BTC trades on volatility, as that is where the profits are. CME will cap profits.

 

Or maybe thats what they want, to drive more investors into actual BTC. I understand the problems with gold but dollar for dollar, storing your BTC in a few different offline wallets is far cheaper than the gold in the safe with the special insurance. Just the annual insurance on $1m gold is a few grand. The safe is a couple of grand more.

Ten Ledger Nano S are under $1000, for example, with no annual cost.

Ink Pusher's picture

I find myself Not to be inspired , but actually completely disgusted with a cheesy re-branding tactic on a failed fake currency product called FLOOZ and beyond disappointment because of the degeneration of any remaining common sense across the scope of the entire human race...
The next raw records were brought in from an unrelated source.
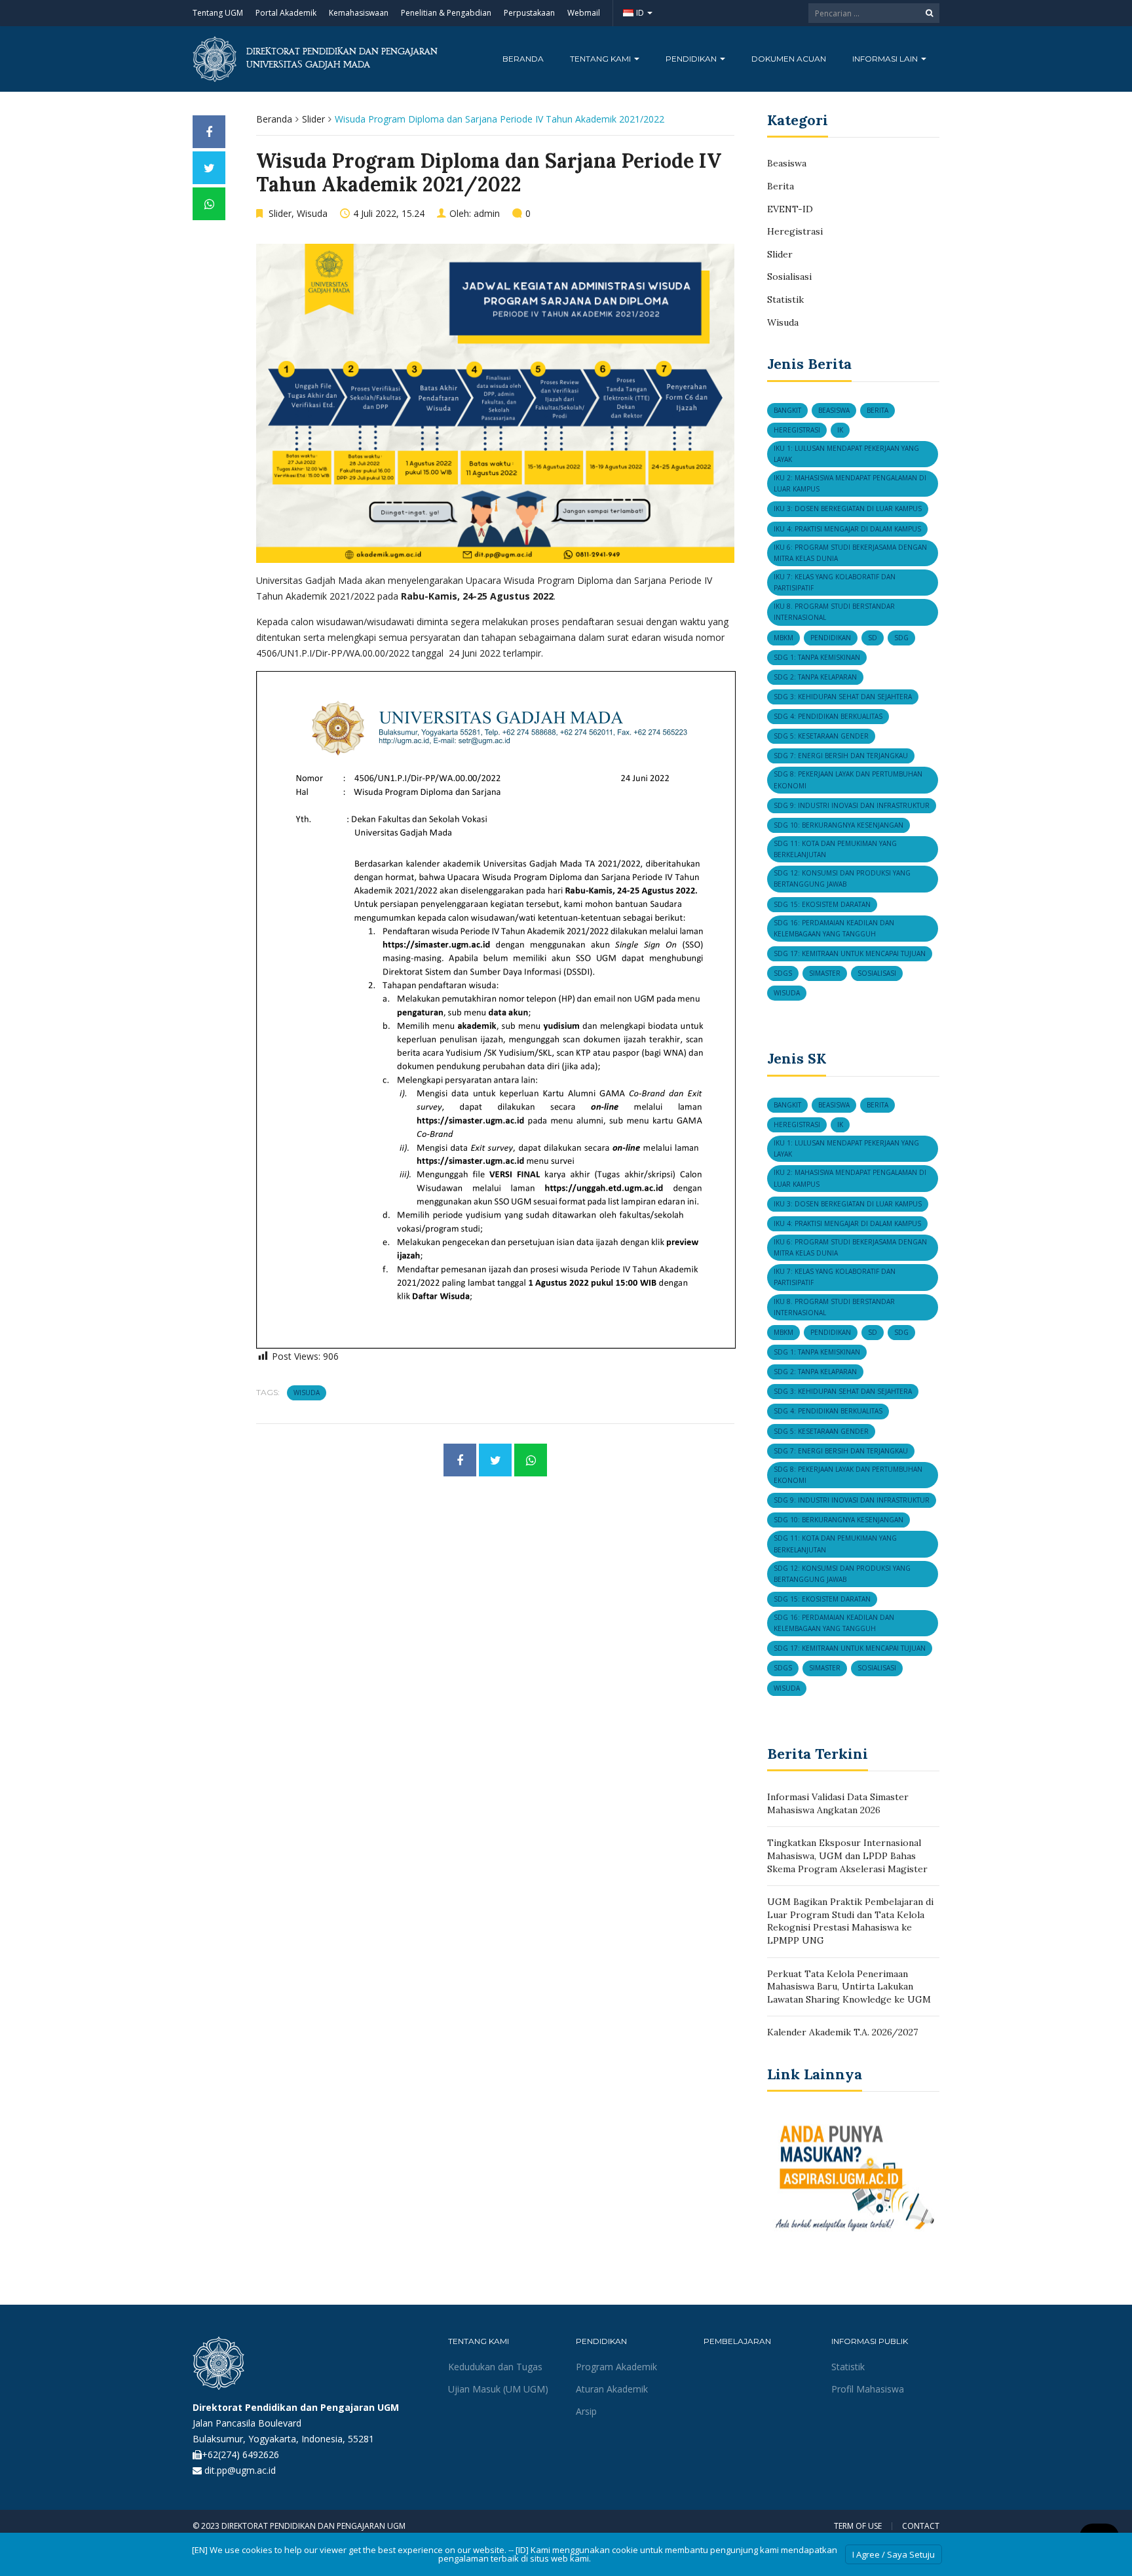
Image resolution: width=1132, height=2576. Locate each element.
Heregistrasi (795, 231)
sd (872, 637)
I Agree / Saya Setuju (893, 2554)
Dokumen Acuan (788, 59)
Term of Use (858, 2526)
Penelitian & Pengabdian (446, 12)
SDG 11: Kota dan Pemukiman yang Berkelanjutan (835, 849)
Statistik (785, 299)
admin (487, 213)
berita (877, 410)
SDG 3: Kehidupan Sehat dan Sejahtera (843, 696)
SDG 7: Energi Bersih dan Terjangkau (841, 755)
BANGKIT (787, 410)
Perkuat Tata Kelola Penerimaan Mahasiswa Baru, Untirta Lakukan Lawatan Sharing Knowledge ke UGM (849, 1986)
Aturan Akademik (612, 2389)
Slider (313, 119)
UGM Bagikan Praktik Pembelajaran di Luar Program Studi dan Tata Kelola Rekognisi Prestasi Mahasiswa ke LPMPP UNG (850, 1921)
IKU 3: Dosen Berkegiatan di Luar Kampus (848, 508)
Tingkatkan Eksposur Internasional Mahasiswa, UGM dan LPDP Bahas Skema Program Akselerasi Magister (847, 1855)
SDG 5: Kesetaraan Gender (821, 735)
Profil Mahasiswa (867, 2389)
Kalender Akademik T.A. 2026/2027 (842, 2032)
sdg (901, 637)
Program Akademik (616, 2366)
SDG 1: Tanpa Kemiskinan (817, 657)
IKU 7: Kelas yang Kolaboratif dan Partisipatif (835, 582)
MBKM (783, 637)
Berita (780, 186)
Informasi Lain (886, 59)
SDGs (783, 973)
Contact (920, 2526)
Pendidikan (692, 59)
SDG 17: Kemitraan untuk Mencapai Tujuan (850, 953)
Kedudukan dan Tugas (495, 2366)
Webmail (583, 12)
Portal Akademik (285, 12)
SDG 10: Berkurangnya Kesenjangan (838, 825)
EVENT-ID (790, 209)
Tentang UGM (218, 12)
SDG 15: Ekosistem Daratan (822, 904)
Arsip (586, 2411)
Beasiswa (786, 163)
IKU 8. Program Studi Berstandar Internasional (834, 612)
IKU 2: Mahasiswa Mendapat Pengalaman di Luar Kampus (850, 483)
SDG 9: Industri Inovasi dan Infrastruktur (852, 805)
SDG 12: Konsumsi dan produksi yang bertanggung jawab (842, 878)
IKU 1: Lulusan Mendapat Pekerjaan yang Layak (846, 454)
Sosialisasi (789, 276)
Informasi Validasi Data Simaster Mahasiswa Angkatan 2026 (838, 1803)
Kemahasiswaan (358, 12)
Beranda (523, 59)
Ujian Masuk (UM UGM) (498, 2389)
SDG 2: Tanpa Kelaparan (815, 677)
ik (840, 429)
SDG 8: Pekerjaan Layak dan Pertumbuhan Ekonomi (848, 779)
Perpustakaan (529, 12)
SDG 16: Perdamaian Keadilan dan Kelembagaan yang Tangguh (834, 928)
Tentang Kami (601, 59)
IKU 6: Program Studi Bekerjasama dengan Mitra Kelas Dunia (850, 553)
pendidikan (830, 637)
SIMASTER (824, 973)
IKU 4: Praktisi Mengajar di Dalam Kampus (847, 528)
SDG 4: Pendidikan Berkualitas (828, 716)
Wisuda (312, 213)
Stupidity and Negligence are now being rewarded.

 

Davidduke2000's picture

before we know it the cme will have futures for houses and cars, BMW X4  2018 will be $2000 and 5 room home in Boston $23000, what's good for gold and silver is good for bitcoin, houses and cars. 

VWAndy's picture

 Ha ha suckers. Now might be another good time for proffit taking. jus sayin.

East Indian's picture

Money changers ahoy!

Blue Dog's picture

The futures contracts won't impact the real price of Bitcoin which is determined by a number of different exchanges. Not only that, if the futures contract prices don't reflect the real price of Bitcoin then there wouldn't be any reason to buy from them. 

Davidduke2000's picture

don't bet against the cme , gold is much larger market than bitcoin and they have been playing with the price for over 20 years.

ZeroPoint's picture

How is there a futures market for Bitcoin?

afronaut's picture

Up next, crypto mutual funds.

francis scott falseflag's picture

A HUGE DIFFERENCE

Yesterday, when the Emperor showed off his New Clothes, he was standing there with his imperial dick out.

 

Today, bitcoin buyers buy the Emperor's New Clothes, knowing they can't wear them or keep them in the closet.

 

plus ça change, plus c'est la même chose
you_do's picture

Hmm..

Taking delivery of BTC...

Or settle for cash?

ReturnOfDaMac's picture

Get long "lube", a whole lot will be needed.